(Task objective) If a line below contains the string "date", return that line.

(Input data)
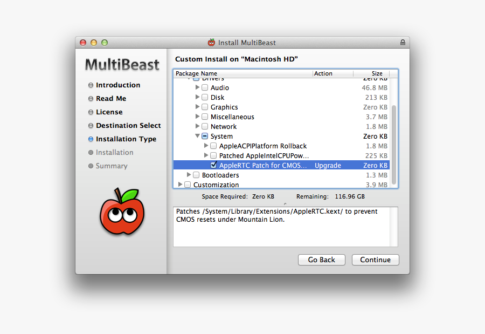
Task: Click the lock icon in the title bar
Action: point(403,42)
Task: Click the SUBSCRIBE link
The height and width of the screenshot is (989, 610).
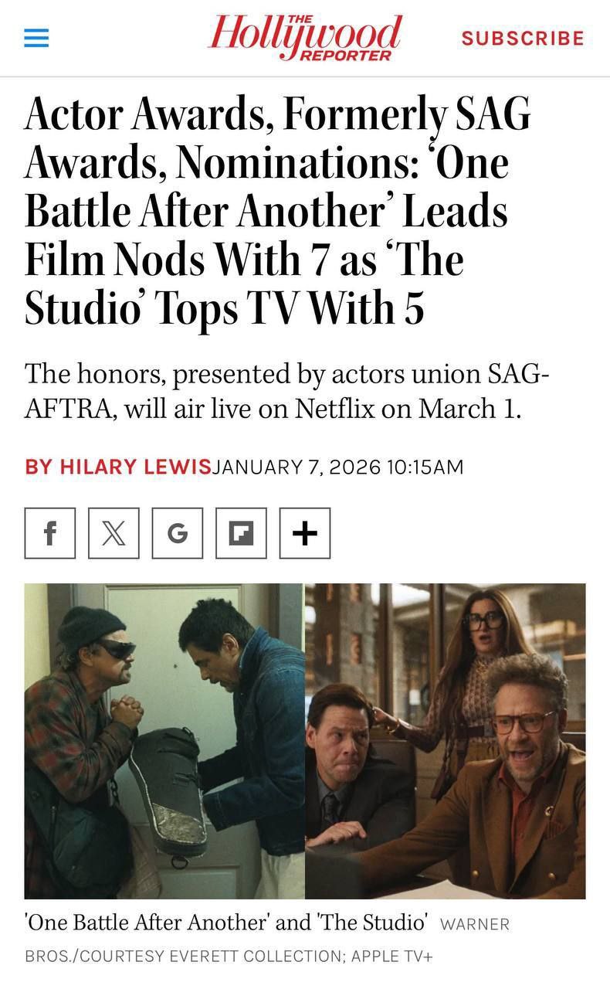Action: pyautogui.click(x=523, y=39)
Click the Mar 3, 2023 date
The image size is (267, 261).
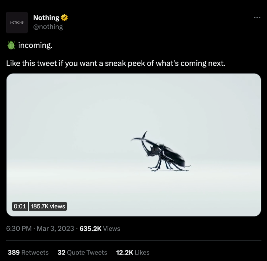tap(55, 229)
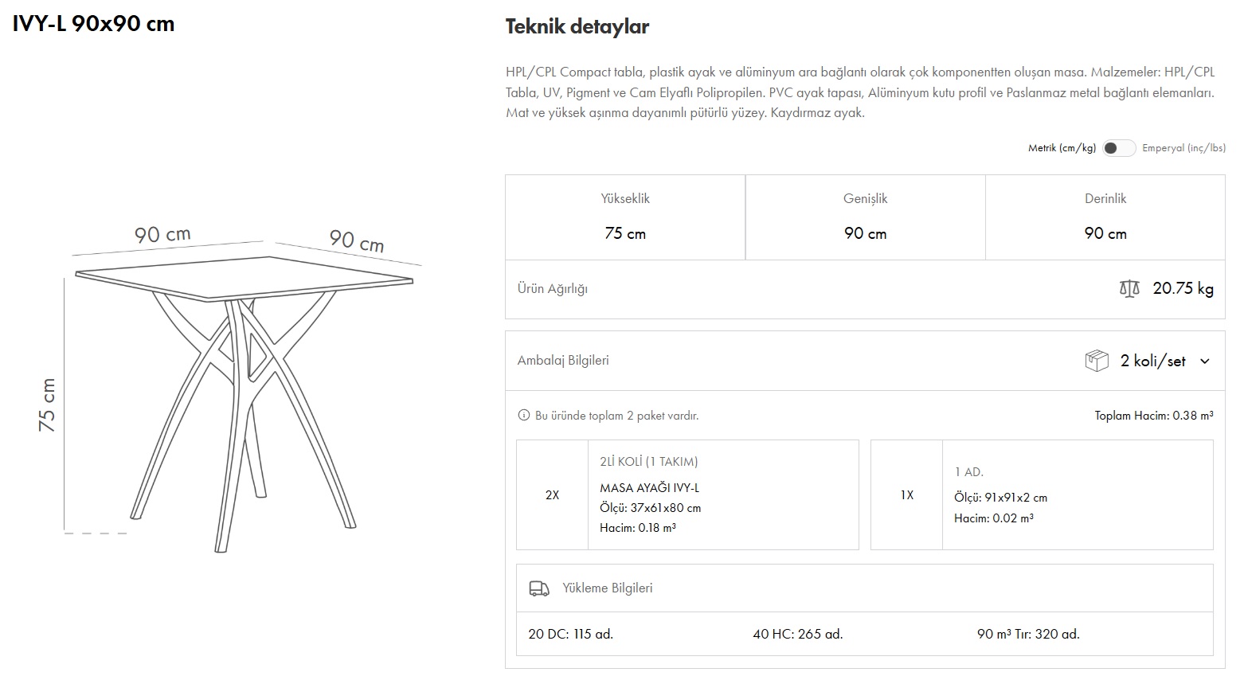
Task: Click the "2 koli/set" dropdown text
Action: 1152,361
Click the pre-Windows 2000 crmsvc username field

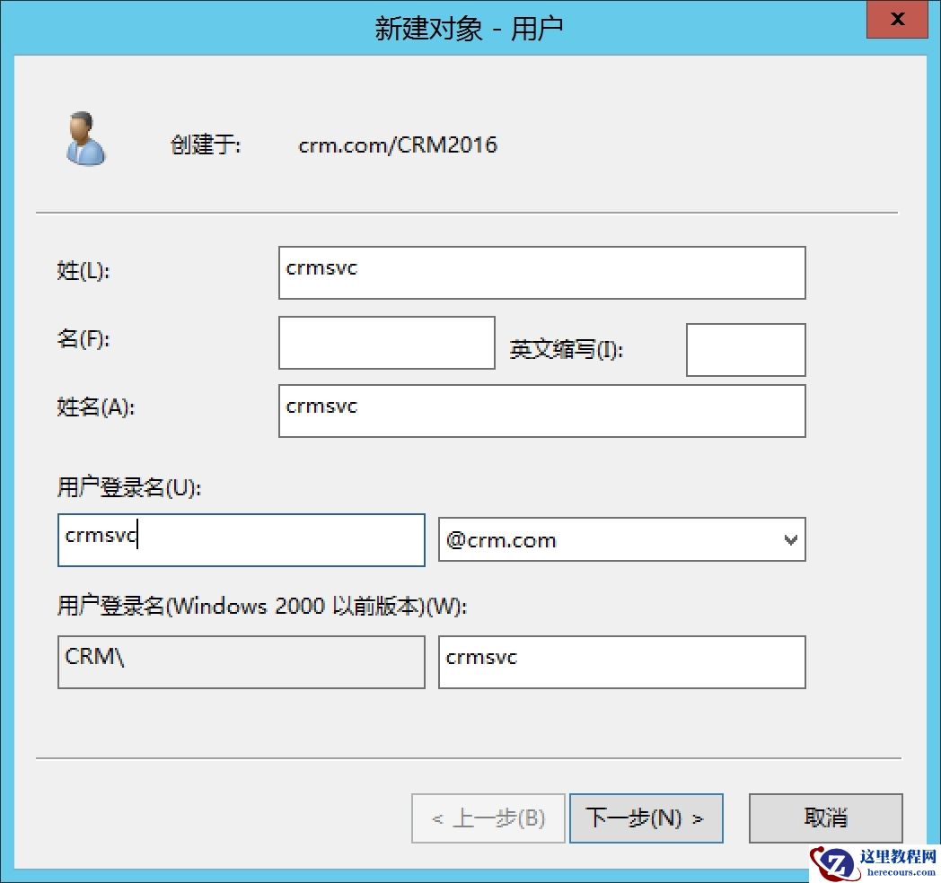coord(622,661)
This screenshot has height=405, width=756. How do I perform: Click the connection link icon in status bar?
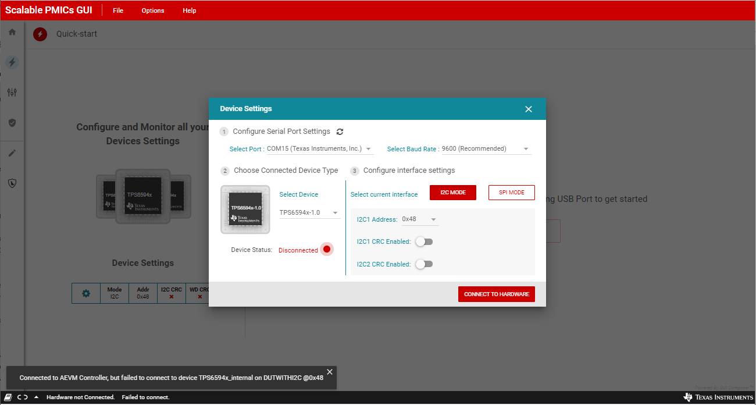[22, 397]
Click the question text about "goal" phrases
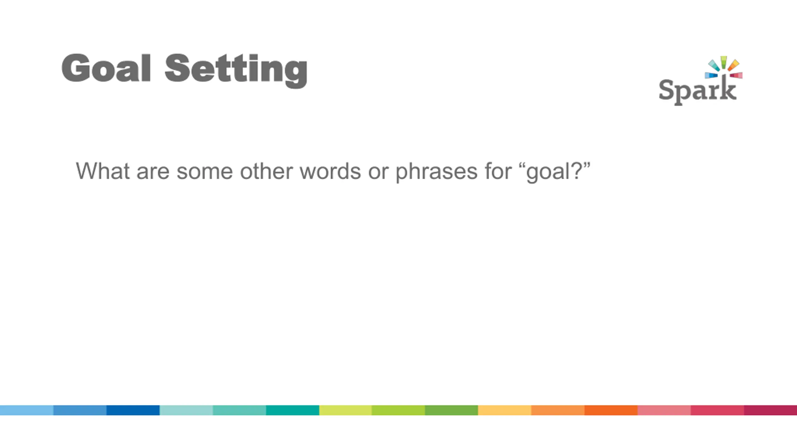The width and height of the screenshot is (797, 448). click(x=333, y=171)
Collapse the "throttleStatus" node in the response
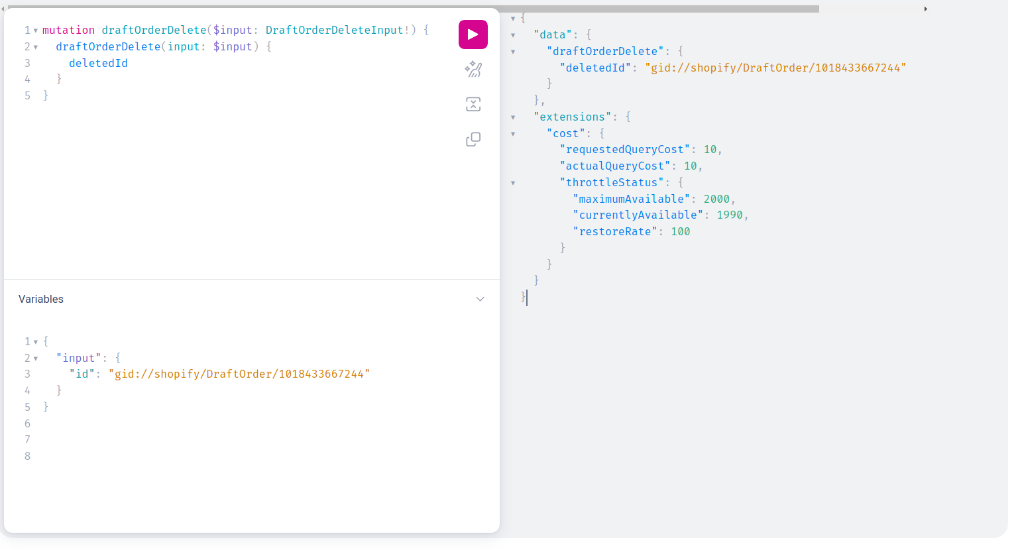Image resolution: width=1020 pixels, height=550 pixels. [x=513, y=183]
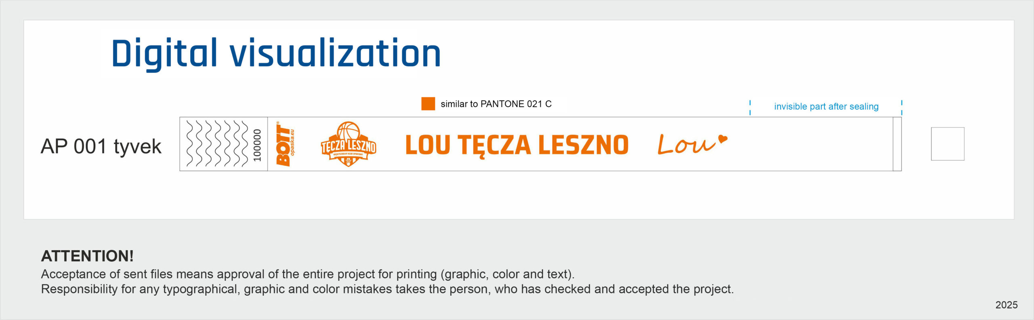Click the similar to PANTONE 021 C text
Image resolution: width=1034 pixels, height=320 pixels.
[496, 104]
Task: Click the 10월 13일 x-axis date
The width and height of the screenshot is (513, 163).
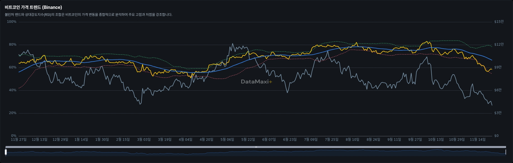Action: 436,139

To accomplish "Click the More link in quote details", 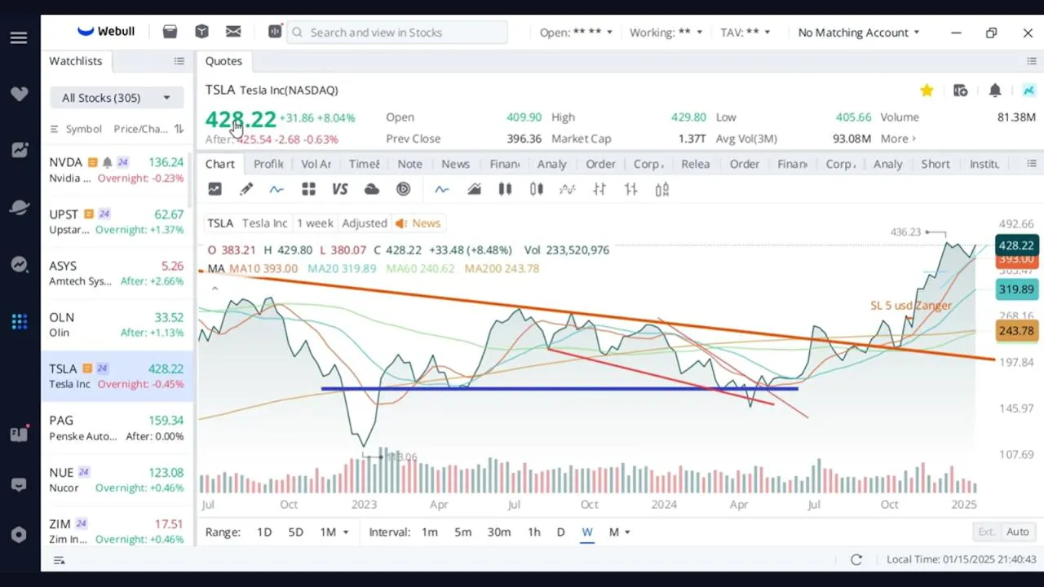I will (898, 139).
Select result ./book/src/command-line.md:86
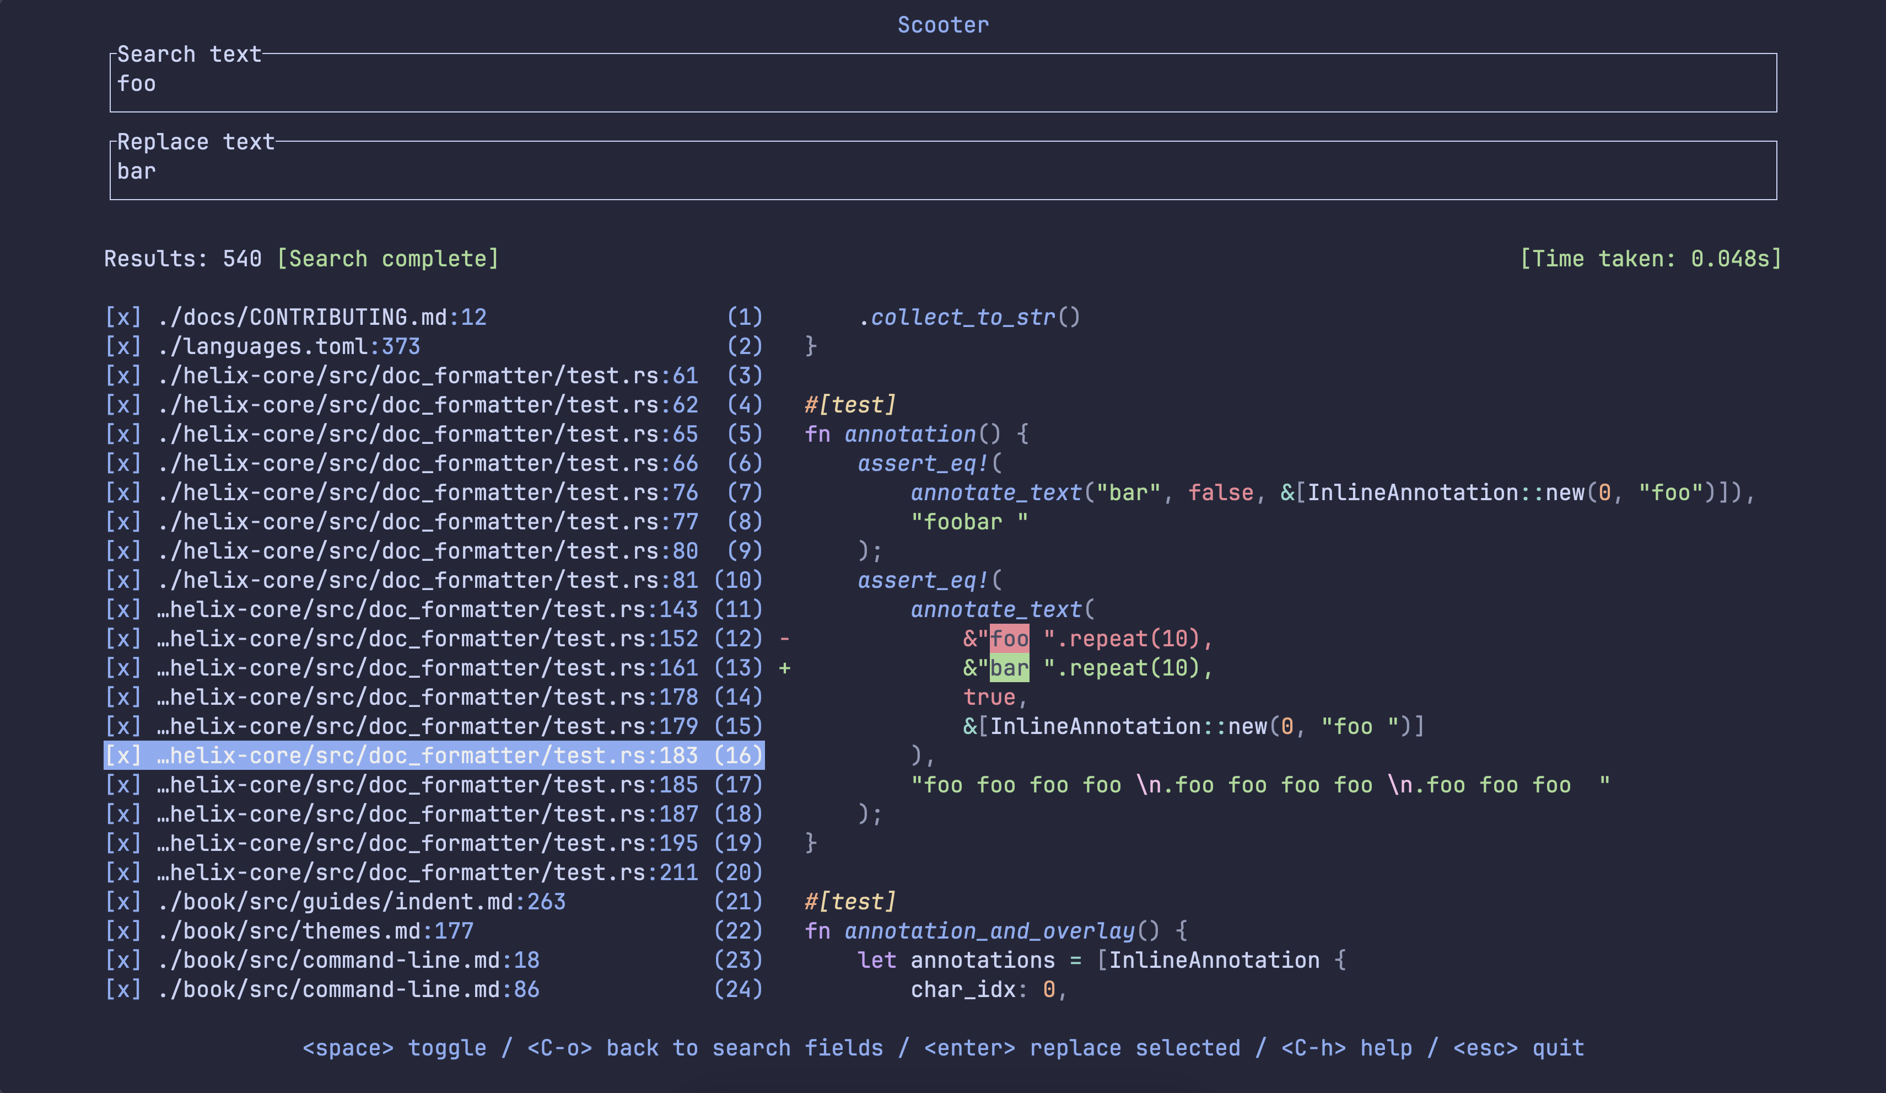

(Exercise answer)
Click the Mar 3, 2023 date
Task: Click the 10월 13일 x-axis date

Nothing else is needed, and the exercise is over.